### Your assignment
Beneath this instruction is a listing; print exactly the lines in it starting at the line that contains "This screenshot has height=736, width=1104." and going through the line that contains "Given: Click the LOGIN link".

========

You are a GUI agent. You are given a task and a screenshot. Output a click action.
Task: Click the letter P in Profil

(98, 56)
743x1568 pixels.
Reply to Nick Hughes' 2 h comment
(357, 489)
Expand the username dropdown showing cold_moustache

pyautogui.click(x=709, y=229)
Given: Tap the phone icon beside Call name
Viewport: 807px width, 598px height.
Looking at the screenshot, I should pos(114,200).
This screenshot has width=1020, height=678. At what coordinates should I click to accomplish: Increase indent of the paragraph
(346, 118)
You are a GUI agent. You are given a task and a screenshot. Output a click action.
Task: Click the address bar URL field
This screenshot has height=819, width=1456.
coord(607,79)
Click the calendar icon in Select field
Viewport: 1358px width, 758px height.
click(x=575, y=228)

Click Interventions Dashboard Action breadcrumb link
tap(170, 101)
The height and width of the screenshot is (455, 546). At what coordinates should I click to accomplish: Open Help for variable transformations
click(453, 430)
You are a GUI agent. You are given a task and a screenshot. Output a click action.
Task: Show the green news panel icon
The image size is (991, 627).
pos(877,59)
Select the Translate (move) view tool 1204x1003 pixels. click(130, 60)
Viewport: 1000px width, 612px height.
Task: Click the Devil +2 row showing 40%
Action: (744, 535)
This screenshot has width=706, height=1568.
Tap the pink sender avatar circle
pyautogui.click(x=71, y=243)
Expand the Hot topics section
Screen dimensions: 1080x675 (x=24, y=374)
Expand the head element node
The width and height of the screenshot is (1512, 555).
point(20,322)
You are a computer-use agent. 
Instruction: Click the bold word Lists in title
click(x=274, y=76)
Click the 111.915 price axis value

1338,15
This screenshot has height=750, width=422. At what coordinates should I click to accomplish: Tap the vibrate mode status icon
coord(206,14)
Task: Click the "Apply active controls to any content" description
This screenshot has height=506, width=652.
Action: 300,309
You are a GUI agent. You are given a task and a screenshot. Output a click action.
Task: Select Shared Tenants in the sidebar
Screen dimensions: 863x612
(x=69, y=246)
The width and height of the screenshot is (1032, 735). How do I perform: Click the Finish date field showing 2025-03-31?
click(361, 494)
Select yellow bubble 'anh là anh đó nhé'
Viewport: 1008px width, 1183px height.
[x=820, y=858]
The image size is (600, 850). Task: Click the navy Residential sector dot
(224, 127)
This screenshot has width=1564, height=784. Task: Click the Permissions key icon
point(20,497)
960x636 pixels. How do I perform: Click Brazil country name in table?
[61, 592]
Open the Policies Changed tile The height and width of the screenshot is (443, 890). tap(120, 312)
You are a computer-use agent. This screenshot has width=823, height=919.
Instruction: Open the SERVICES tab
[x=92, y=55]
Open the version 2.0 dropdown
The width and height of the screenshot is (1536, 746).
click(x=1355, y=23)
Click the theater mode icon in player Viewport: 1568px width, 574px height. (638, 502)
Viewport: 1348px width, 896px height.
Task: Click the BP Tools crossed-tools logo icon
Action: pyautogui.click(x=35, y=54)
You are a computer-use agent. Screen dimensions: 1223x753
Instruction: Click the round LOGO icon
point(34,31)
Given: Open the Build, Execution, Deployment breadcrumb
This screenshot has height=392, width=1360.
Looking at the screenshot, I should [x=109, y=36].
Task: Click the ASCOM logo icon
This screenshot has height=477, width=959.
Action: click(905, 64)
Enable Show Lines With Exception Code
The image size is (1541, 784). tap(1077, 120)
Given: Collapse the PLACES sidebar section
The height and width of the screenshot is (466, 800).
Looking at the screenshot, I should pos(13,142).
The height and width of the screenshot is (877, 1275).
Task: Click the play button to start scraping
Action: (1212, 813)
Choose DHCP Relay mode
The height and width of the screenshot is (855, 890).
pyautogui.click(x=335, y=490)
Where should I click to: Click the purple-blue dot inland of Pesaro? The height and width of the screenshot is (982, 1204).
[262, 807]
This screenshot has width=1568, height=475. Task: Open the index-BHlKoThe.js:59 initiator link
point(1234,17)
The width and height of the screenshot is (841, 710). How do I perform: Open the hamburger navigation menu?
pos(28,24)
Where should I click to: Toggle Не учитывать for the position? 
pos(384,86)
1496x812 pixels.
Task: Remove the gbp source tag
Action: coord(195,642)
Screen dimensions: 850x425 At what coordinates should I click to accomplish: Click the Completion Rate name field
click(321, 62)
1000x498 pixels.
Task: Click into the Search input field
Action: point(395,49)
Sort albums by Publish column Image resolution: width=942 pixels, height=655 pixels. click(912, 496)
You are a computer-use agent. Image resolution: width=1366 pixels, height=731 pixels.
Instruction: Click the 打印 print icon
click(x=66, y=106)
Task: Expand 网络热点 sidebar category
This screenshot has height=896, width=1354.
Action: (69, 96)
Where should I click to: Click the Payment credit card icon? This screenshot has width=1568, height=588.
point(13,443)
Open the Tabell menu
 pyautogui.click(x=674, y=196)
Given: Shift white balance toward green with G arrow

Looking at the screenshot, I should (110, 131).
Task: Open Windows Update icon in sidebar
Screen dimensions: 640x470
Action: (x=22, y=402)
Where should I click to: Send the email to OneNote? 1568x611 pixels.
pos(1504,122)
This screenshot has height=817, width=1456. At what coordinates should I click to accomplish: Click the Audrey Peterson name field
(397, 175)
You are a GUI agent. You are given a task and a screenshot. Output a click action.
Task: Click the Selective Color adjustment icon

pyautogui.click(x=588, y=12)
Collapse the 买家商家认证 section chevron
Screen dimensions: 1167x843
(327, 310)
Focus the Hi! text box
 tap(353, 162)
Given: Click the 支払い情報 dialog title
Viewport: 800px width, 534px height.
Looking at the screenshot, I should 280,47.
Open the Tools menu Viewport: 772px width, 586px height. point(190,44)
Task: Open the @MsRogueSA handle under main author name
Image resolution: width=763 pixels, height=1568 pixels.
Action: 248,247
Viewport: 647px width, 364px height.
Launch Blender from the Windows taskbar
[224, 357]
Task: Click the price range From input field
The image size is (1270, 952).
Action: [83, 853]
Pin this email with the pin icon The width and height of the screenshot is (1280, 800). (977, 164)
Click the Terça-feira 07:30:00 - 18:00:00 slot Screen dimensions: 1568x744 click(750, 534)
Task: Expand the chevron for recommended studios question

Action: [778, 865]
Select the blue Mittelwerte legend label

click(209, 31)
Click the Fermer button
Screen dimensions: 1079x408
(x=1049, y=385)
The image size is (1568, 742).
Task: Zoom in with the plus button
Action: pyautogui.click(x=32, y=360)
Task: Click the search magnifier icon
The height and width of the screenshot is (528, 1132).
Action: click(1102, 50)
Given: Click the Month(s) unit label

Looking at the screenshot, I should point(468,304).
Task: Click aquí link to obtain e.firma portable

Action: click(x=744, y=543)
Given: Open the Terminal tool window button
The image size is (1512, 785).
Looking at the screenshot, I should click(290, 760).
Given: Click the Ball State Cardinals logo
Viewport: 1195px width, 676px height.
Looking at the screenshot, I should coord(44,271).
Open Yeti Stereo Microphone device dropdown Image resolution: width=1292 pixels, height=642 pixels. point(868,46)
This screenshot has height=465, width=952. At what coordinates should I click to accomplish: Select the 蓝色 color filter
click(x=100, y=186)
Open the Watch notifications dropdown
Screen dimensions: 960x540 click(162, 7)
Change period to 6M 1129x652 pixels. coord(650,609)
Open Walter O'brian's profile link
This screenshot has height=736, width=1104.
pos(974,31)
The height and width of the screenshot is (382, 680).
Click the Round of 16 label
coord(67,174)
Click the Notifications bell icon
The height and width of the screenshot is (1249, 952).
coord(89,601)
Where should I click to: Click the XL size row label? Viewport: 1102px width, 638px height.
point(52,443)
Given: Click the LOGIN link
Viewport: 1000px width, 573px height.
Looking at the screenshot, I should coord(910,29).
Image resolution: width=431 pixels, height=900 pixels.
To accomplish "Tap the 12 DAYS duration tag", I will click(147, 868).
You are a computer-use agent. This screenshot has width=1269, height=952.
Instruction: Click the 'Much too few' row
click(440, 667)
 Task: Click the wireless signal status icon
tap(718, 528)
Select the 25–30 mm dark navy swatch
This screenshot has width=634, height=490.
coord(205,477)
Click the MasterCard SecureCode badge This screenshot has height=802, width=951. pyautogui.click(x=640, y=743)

========

### Response
This screenshot has height=736, width=1104.
pos(974,31)
The height and width of the screenshot is (382, 680).
Click the Round of 16 label
coord(67,174)
Click the Notifications bell icon
The height and width of the screenshot is (1249, 952).
coord(89,601)
Where should I click to: Click the XL size row label? Viewport: 1102px width, 638px height.
point(52,443)
Given: Click the LOGIN link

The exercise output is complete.